Analyse de la concurrence
La fragmentation de la réglementation renforce encore l’effet « le gagnant rafle tout ». Dans l’UE, les dispositions simplifiées de la loi sur l’IA pourraient bénéficier aux entreprises européennes de modèles open source, qui jouiraient de coûts de conformité inférieurs et d’une plus forte confiance dans leur marque que les modèles fermés américains. Mais le « Digital Omnibus » n’en est encore qu’à la phase de finalisation ; l’incertitude politique des prochaines années pourrait conduire certains investisseurs à différer leurs investissements dans les centres de données et les jeunes pousses de l’IA. Le Royaume-Uni étend le périmètre de la réglementation des réseaux aux services numériques et aux fournisseurs de services gérés ; les fournisseurs qui assurent à leurs clients une gestion de sécurité de bout en bout se verront offrir de nouveaux débouchés. La loi indienne sur la protection de la vie privée impose aux « fiduciaires de données importants » des évaluations et des audits annuels supplémentaires de l’impact sur les données, ce qui pourrait inciter les jeunes pousses indiennes de petite et moyenne taille à s’associer à de grands fournisseurs de cloud pour tirer parti de leurs outils de conformité existants. La Chine, par le biais d’amendes élevées et d’examens de cybersécurité, renforce encore l’isolement technologique de son marché intérieur vis-à-vis de l’extérieur, au profit des géants technologiques nationaux ; quant aux entreprises étrangères qui souhaitent conserver leur présence en Chine, elles devront s’acquitter de coûts de mise en conformité locale supplémentaires et onéreux. La consolidation du secteur pourrait s’accélérer et les entreprises dotées de capacités complètes de gouvernance des données seront plus compétitives à l’échelle mondiale.## Implications pour les données et la réglementation
Dans une perspective plus large, les mesures de novembre ont enrichi la boîte à outils des futurs mécanismes de gouvernance des données : d’un côté, les décisions d’adéquation de l’UE et les clauses contractuelles types constituent des « connexions souples » pour les flux transfrontières de données ; de l’autre, la localisation des données, privilégiée par la Chine et l’Inde, représente des « frontières dures ». L’arrêt sur l’ePrivacy a une nouvelle fois confirmé la doctrine juridique spéciale de la « primauté du contexte spécifique », ce qui signifie que les entreprises ne peuvent pas s’appuyer sur le consentement unique du RGPD pour couvrir toutes leurs communications marketing. L’approche du Royaume-Uni montre que la cybersécurité et la protection des données vont vers une intégration de plus en plus poussée. Le délai de signalement des violations de données est ramené à 72 heures, avec une double notification aux utilisateurs et aux autorités de contrôle. Cela améliorera la transparence des incidents et conduira les assureurs à réévaluer les risques cyber. Les groupes internationaux doivent se doter d’un radar réglementaire capable de suivre dynamiquement les législations de plus de 260 juridictions dans le monde et d’intégrer les exigences de conformité dans des systèmes essentiels tels que la gestion du consentement, la cartographie des données et la réponse aux incidents, afin de faire face aux frictions réglementaires qui ne cessent d’émerger.

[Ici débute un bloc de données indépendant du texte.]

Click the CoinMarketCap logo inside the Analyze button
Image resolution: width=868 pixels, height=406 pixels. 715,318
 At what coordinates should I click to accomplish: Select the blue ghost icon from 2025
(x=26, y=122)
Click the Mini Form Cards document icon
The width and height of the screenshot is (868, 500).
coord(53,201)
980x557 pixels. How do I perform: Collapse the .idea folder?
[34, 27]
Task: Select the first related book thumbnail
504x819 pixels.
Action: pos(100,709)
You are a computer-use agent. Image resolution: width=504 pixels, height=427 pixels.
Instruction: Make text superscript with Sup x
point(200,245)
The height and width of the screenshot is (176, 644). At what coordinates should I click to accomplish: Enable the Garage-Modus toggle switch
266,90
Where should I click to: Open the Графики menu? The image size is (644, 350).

Observation des tendances mondiales
À long terme, cette série de mises à jour concentrées montre que les politiques de l’économie numérique entrent dans les « eaux profondes ». Le Digital Omnibus est la première tentative de gouvernance « groupée » du RGPD, du Data Act, de l’AI Act et de la directive ePrivacy, ce qui indique qu’à l’avenir la réglementation accordera davantage de place à la coordination et à l’interopérabilité entre les textes de loi. Le Royaume-Uni prévoit une mise en œuvre par étapes du DUAA, avec probablement une nouvelle salve de modifications clés en janvier 2026. L’Inde a fixé une période de transition de 18 mois, offrant un « sursis » aux grandes et moyennes entreprises technologiques, mais cela signifie aussi que la fenêtre de concurrence internationale est limitée. La Chine, qui met en œuvre les nouvelles réglementations, a également lancé par la suite des certifications de protection de la vie privée associées, cherchant ainsi à bâtir un écosystème numérique résilient au sein d’un strict cadre de conformité. Ces évolutions pourraient entraîner l’émergence de protocoles d’interopérabilité entre les différents blocs numériques, comme les espaces européens de données en cours de déploiement, le réseau britannique de services de vérification numérique et le cadre indien de partage de données personnelles. La réglementation elle-même devient un modèle économique : les plateformes renforcées par des outils de gestion des risques réglementaires et de gouvernance des données attireront davantage de clients d’entreprise.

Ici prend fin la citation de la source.